Às vésperas da final da Copa do Mundo de futebol da FIFA a imprensa brasileira estampou em suas chamadas televisivas dos monótonos programas esportivos, onde se discute o óbvio, uma matéria e imagens onde torcedores argentinos proferiam cânticos racistas contra a bela e negra seleção francesa.
A questão do racismo envolve torcidas de futebol de vários países do mundo, europeus, torcidas sul-americanas bem como também acontece aqui no Brasil, envolvendo torcedores de vários clubes e jogadores que ostensivamente já veicularam em certas oportunidades expressões e gestuais discriminatórios contra outros colegas de profissão bem como contra torcedores negros.
Além da repulsa que todos deveríamos ter para com essa conduta execrável é oportuno citar que o racismo não tem fronteiras geográficas, embora traga em seu âmago uma, diria , regionalidade e fundamentos sócio-antropológicos.
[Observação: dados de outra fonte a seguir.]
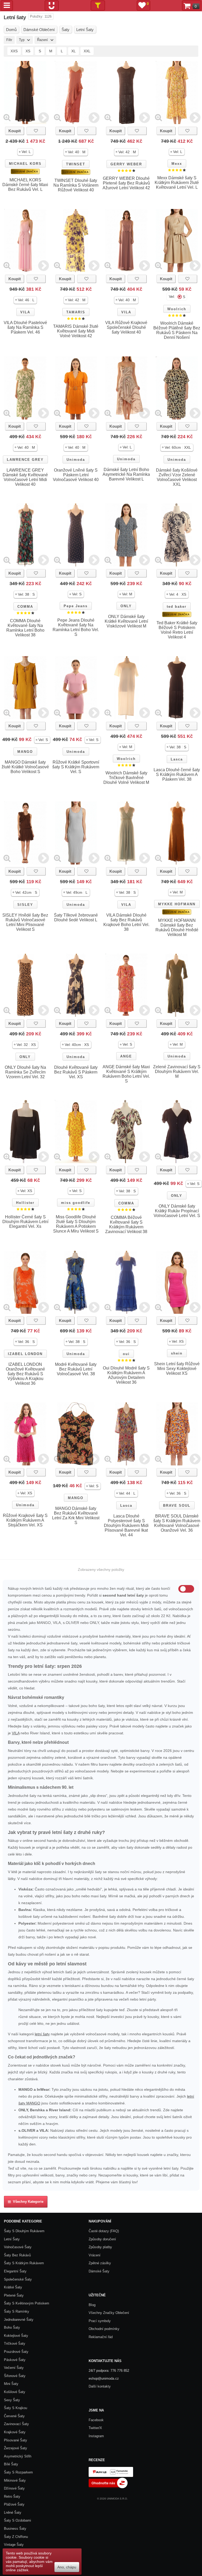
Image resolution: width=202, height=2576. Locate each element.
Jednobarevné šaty (18, 2320)
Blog (92, 2305)
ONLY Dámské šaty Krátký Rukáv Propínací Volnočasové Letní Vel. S (177, 1211)
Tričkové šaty (14, 2343)
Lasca (177, 759)
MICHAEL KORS (25, 164)
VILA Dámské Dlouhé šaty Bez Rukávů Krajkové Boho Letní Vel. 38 (126, 922)
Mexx (176, 164)
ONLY (126, 606)
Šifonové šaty (15, 2376)
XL (73, 51)
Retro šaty (12, 2496)
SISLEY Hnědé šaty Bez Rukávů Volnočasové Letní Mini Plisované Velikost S (25, 922)
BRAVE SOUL (176, 1505)
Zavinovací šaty (16, 2424)
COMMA (25, 607)
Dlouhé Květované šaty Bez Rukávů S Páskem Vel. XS (76, 1072)
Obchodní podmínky (104, 2329)
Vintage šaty (14, 2545)
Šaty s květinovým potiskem (26, 2303)
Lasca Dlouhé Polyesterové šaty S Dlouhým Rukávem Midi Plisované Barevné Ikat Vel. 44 (126, 1525)
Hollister (25, 1203)
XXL (87, 51)
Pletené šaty (14, 2295)
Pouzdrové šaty (16, 2352)
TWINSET (75, 164)
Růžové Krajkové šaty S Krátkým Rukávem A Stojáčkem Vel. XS (25, 1520)
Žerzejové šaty (15, 2448)
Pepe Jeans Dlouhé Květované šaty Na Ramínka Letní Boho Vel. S (76, 627)
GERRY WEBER (126, 164)
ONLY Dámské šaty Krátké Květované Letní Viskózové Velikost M (126, 621)
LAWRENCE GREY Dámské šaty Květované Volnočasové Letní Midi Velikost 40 (25, 477)
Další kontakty (100, 2386)
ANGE (126, 1056)
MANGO (25, 752)
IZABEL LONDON (25, 1354)
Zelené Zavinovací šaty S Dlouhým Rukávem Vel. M (176, 1072)
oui (126, 1354)
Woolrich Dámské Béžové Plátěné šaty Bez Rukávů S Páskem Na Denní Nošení (176, 330)
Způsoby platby (100, 2247)
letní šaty (42, 2034)
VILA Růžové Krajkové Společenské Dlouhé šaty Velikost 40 (126, 327)
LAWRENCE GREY (25, 460)
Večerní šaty (14, 2368)
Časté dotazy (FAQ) (104, 2231)
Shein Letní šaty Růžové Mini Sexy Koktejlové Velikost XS (177, 1369)
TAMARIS (75, 312)
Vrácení (94, 2255)
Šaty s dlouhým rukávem (24, 2231)
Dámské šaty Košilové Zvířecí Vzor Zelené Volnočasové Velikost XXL (177, 477)
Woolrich (176, 309)
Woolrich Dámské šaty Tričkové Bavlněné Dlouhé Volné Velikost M (126, 778)
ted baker (176, 607)
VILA (25, 312)
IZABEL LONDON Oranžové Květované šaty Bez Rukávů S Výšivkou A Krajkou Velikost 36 (25, 1374)
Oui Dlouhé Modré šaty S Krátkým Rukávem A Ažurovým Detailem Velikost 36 (126, 1375)
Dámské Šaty (99, 2271)
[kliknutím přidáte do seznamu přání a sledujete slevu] (36, 131)
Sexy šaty (12, 2400)
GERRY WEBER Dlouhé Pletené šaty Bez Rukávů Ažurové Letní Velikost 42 (126, 183)
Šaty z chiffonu (16, 2537)
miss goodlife (75, 1203)
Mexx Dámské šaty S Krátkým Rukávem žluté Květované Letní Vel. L (177, 183)
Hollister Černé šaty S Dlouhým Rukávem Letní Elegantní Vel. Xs (25, 1222)
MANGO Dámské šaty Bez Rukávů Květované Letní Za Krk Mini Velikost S (75, 1515)
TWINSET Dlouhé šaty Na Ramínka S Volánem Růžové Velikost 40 (75, 185)
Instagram (96, 2436)
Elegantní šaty (15, 2271)
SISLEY (25, 905)
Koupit (14, 131)
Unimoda (76, 460)
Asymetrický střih (17, 2456)
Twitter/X (95, 2428)
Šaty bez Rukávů (17, 2255)
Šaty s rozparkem (18, 2472)
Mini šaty (11, 2384)
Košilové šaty (14, 2392)
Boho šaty (12, 2327)
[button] (25, 151)
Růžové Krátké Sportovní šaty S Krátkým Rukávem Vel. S (75, 767)
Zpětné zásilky (100, 2263)
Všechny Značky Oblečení (109, 2313)
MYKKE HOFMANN (176, 904)
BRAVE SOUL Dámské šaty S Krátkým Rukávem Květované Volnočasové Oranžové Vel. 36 (176, 1523)
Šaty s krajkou (15, 2408)
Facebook (96, 2420)
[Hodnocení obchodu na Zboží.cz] (108, 2487)
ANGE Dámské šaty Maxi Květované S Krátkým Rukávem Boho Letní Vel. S (126, 1074)
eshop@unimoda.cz (104, 2378)
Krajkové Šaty (15, 2432)
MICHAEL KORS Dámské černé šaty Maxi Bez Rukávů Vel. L (25, 185)
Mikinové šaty (15, 2480)
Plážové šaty (14, 2504)
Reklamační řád (101, 2337)
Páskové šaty (15, 2360)
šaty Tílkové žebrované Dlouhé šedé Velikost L (76, 917)
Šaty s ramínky (16, 2311)
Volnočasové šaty (18, 2247)
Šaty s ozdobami (17, 2520)
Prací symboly (100, 2321)
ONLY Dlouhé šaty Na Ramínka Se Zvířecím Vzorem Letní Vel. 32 (25, 1072)
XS (28, 51)
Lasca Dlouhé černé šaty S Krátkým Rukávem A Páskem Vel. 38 (177, 774)
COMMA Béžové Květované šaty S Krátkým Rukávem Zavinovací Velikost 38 (126, 1224)
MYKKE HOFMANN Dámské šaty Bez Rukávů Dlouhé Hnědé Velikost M (176, 927)
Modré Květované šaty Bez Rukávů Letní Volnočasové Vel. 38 (76, 1369)
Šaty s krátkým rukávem (24, 2263)
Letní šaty (12, 2239)
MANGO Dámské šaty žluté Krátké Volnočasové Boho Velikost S (25, 767)
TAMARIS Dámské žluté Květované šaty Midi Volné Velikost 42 (75, 331)
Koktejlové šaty (16, 2336)
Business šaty (15, 2529)
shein (177, 1353)
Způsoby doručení (102, 2239)
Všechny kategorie (27, 2202)
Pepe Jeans (76, 606)
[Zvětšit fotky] (7, 117)
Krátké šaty (13, 2287)
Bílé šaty (11, 2464)
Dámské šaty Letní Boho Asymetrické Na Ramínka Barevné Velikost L (126, 474)
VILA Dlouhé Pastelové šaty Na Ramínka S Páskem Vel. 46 (25, 327)
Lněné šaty (12, 2512)
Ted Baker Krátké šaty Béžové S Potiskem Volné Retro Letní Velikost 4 (176, 630)
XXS (14, 51)
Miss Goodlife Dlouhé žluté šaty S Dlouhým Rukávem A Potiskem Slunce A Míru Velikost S (76, 1224)
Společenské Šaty (18, 2279)
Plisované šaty (15, 2440)
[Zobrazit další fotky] (43, 117)
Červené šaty (14, 2416)
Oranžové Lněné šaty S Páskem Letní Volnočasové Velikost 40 (76, 475)
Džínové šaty (14, 2488)
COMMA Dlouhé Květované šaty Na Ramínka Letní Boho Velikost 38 (25, 628)
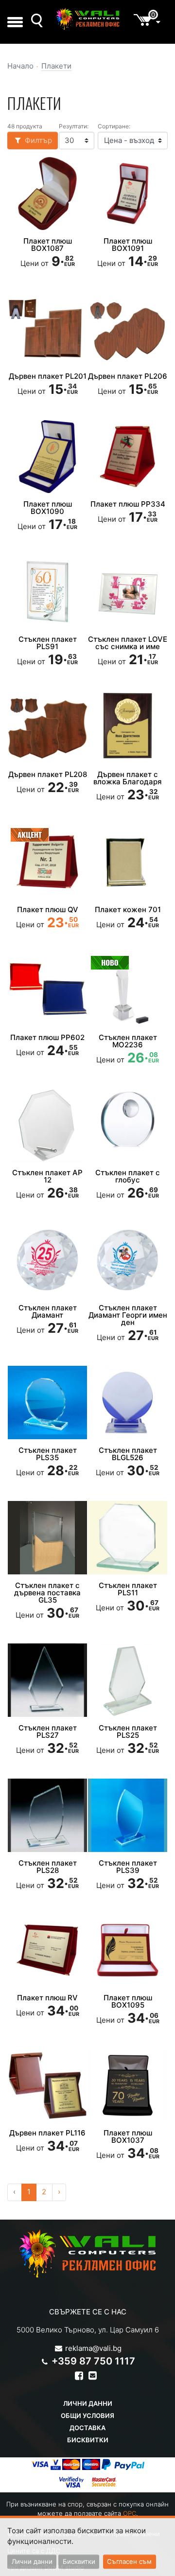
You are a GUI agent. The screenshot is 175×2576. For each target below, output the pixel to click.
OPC (129, 2513)
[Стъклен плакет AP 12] (47, 1124)
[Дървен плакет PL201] (47, 328)
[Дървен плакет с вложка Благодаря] (127, 726)
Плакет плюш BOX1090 (47, 507)
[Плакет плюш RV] (47, 1950)
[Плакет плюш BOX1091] (127, 193)
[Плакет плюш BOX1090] (47, 456)
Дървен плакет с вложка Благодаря (127, 778)
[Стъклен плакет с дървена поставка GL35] (47, 1537)
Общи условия (87, 2415)
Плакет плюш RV (47, 1997)
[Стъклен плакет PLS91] (47, 591)
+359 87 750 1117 (93, 2361)
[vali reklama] (87, 19)
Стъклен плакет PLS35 (47, 1454)
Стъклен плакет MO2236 (128, 1041)
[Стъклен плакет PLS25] (127, 1679)
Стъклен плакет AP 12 (47, 1176)
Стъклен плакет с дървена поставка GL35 (47, 1593)
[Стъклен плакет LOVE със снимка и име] (127, 591)
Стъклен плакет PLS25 (128, 1731)
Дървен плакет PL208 (47, 774)
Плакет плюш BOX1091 (128, 244)
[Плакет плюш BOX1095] (127, 1950)
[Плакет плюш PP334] (127, 456)
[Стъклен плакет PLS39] (127, 1815)
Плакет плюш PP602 (47, 1037)
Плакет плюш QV (47, 909)
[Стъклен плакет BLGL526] (127, 1402)
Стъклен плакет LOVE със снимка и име (127, 642)
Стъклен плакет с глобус (127, 1176)
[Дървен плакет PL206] (127, 328)
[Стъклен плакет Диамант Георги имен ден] (127, 1259)
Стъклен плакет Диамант (47, 1311)
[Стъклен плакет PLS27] (47, 1679)
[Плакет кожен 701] (127, 861)
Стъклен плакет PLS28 (47, 1866)
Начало (20, 66)
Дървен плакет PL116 (47, 2132)
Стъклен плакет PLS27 (47, 1731)
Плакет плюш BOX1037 (128, 2136)
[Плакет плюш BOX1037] (127, 2085)
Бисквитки (87, 2440)
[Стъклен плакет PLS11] (127, 1537)
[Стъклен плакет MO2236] (127, 989)
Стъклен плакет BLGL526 (128, 1454)
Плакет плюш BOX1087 (47, 244)
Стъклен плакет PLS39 (128, 1866)
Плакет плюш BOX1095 (128, 2001)
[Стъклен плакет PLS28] (47, 1815)
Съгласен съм (129, 2561)
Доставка (87, 2428)
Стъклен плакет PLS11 (128, 1589)
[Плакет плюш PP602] (47, 989)
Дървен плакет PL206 (127, 376)
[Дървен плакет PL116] (47, 2085)
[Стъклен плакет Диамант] (47, 1259)
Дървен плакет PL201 (48, 376)
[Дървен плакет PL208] (47, 726)
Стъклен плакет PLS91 (47, 642)
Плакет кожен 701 (128, 909)
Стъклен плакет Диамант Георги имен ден (127, 1315)
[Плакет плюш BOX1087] (47, 193)
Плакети (56, 66)
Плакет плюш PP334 (127, 504)
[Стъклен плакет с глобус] (127, 1124)
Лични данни (87, 2403)
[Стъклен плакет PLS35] (47, 1402)
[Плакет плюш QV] (47, 861)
Assim como ocorreu no Brasil com a chegada de imigrantes brancos no fim do século XIX e início do século passado como alternativa para a carência de mão de obra escrava que obtivera a alforria/ libertação nas lavouras de açúcar e café, processo migratório similar ocorreu noutros países sul-americanos. Esses imigrantes viriam a ocupar as regiões subtropicais e tropicais de altitude, de terras escuras e férteis, similares às da Europa.
Essa distribuição geográfica populacional se estendeu até os países da Bacia do Plata (Uruguai, Argentina e Paraguai) com predominância de imigrantes italianos, germânicos e poloneses.
De lá da Europa trouxeram a capacidade de lidar com a terra, mas, trouxeram também costumes e culturas xenofóbicas e racistas, entranhadas, sobretudo entre italianos e alemães, bases do nazifascismo do século XX.
O ingresso de negros africanos na Argentina ocorreu de forma acentuada em séculos passados, fugidos de guerras no continente africano, oportunidade em que estes imigrantes se misturaram à população originária. Pouco a pouco, devido à exposição desses povos a surtos de doenças transmissíveis bem como porquanto foram usados como escudos, como buchas de canhão nas guerras que se sucederam naquele país no decorrer do século XIX sua população foi paulatinamente reduzida.
Gradativamente, após esse período houve um estímulo do governo argentino à vinda de brancos da Europa para, literalmente, “europeizar”,” limpar” a raça portenha, numa eugenia racial, a despeito da inevitável mistura de raças ocorrida e que produziria muitos anos depois, nada mais, nada menos que Diego Armando Maradona, o El Pibe.
Assim, verificamos que há uma centralização dessas correntes migratórias para o Sudeste e sul do Brasil, assim como para os países da Bacia do Plata, que incorporaram os mesmos conceitos ideológicos e práticas oriundas da velha Europa xenófoba e racista. Não àtoa, todo esse cone sul, do Espírito Santo até a Argentina tem sido um território fértil para o desenvolvimento de centenas a milhares de células nazifascistas estabelecendo entre outras coisas a cor da pele como elemento de suposta superioridade racial.
O racismo estrutural, chaga milenar, se revela diuturnamente em todos os espaços sociais, entranhado com a condição sócio econômica dos agentes nele envolvidos, bem como no modo de produção e divisão do trabalho, dizia um velho barbudo há mais de cem anos.
A despeito da fala do jornalista esportivo, citado no início do artigo, o diretor geral de jornalismo da Rede Globo, Ali Kamel, já disse noutra oportunidade que não existe racismo no Brasil (sic).
Pelo visto só o telhado dos outros é de vidro!
1- CORREA, M.1998 Ilusões da liberdade: a escola Nina Rodrigues e a antropologia no Brasil.
2- FERNANDES, F. 1978 A integracão do negro na sociedade de classes.
3-FRIGERIO, A. 2000, Cultura Negra en el Cono Sur.
4FOUCALT, M 1996 Genealogia del racismo.